Ama bu sadece dışarıdan bir hikaye. Suyun altında ise tam bir kaos vardı.
'Öleceğim! Bu beni gerçekten öldürebilir!'
Baek Cheon'un burnundan ve ağzından hava kabarcıkları çıkmaya devam etti.
“Aman Tanrım!”
Kırmızı gözlerle, çaresizce ağzını sıkıp yana baktı. Sajeler de aynı şekilde kılıçlarını sallıyorlardı.
'Bu çılgınlık!'
Bu bir eğitim miydi?
Elbette olabilir. Hayır, elbette olabilir. Bir kılıç ustasının kılıç sallayarak eğitim almasında bu kadar harika olan ne vardı?
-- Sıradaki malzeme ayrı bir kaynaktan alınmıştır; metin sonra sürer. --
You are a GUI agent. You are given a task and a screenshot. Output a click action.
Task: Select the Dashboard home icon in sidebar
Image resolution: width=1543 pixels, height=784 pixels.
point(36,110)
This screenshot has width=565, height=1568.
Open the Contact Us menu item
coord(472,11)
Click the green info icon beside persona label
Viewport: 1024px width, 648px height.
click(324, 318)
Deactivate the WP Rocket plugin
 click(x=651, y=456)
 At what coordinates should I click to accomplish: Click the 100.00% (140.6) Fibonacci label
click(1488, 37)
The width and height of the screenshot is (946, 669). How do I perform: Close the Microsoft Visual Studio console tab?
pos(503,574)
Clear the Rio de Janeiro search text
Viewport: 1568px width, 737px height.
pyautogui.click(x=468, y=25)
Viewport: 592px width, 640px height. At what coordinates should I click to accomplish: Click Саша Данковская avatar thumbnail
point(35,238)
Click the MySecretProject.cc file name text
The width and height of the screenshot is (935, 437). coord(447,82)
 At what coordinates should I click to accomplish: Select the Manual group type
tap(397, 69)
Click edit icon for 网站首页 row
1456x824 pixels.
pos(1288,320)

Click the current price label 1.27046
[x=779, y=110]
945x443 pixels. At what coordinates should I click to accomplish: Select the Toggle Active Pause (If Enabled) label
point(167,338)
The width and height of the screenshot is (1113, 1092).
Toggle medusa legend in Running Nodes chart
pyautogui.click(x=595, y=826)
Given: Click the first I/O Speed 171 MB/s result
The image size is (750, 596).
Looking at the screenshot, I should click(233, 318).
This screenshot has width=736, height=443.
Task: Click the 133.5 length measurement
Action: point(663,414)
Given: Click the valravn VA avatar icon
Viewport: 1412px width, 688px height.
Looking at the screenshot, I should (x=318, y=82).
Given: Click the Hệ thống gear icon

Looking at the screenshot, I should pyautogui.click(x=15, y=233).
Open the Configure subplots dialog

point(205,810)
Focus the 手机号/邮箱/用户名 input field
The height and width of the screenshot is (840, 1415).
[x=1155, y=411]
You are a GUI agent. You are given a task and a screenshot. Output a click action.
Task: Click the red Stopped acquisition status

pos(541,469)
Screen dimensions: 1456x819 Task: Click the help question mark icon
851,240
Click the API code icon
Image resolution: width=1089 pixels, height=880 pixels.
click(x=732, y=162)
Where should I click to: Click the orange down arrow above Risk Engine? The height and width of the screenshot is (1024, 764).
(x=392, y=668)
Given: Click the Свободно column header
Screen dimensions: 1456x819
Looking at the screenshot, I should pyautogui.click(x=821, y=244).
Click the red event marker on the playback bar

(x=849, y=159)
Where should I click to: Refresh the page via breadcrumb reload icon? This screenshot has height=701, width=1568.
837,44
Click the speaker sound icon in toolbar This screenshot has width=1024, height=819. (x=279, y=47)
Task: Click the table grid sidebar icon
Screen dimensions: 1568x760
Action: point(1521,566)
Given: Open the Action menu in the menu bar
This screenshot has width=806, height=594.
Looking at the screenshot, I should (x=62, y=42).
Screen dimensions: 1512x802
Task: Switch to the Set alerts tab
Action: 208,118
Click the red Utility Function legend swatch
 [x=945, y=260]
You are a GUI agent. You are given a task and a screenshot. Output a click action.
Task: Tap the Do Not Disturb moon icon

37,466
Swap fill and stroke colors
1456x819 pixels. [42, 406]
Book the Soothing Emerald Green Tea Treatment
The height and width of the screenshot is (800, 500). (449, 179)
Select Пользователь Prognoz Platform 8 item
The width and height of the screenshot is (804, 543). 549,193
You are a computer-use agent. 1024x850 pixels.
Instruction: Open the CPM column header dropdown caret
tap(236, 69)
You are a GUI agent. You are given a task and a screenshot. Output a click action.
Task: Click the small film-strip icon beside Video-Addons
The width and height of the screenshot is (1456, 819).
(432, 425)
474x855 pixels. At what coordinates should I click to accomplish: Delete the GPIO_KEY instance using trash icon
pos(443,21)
Baek Cheon, Konfüçyüs'e oldukça yakındı. Chung Myung tarafından kendisine aşılanan 'insanlar akıllarına koydukları her şeyi başarabilirler' zihniyeti, Baek Cheon'a 'eğer önünüzde bir dağ varsa, arka yoldan gitmektense içinden geçmenin daha hızlı olduğu' değerini öğretti.
Yani Baek Cheon normalde antrenmanı reddedecek biri değildi. Hedefe hızlı bir şekilde ulaşabilirse, biraz fazla bile olsa, bunu memnuniyetle karşılar ve bunu yapan ilk kişi olurdu.
Ancak.
'Bu tamamen uydurma bir hikaye!'
Neden su altında pratik yapmaları gerekiyordu ki? 18 Yangtze Nehri ailesinin bir parçası bile değillerdi!
Güzel. Haklısın, güzel!
Suda antrenman yapabilirsiniz. Çünkü Kangho'da ne zaman bir şey olacağını asla bilemezsiniz. Bir insan nasıl bir şey bilebilir? Ya Kangho'ya gitseler ama bir dizi tesadüf sonucu suda kılıçlarla dövüşmek zorunda kalsalar?
Ama ne kadar iyi düşünmeye çalışsanız da, bunu bir eğitim olarak kabul etmek zordu.
Ayağınıza ağır bir taş bağlayıp suda kılıç sallamak nasıl bir eğitimdi? Sadece tacizdi!
En azından diğer öğrenciler saygısızlıktan dolayı dövüldükten sonra bile nefes alabildiler ve geri dönebildiler. Yine de, büyük öğrenci Baek Cheon, diğer öğrencilerden önce yüzeye bile çıkamadı.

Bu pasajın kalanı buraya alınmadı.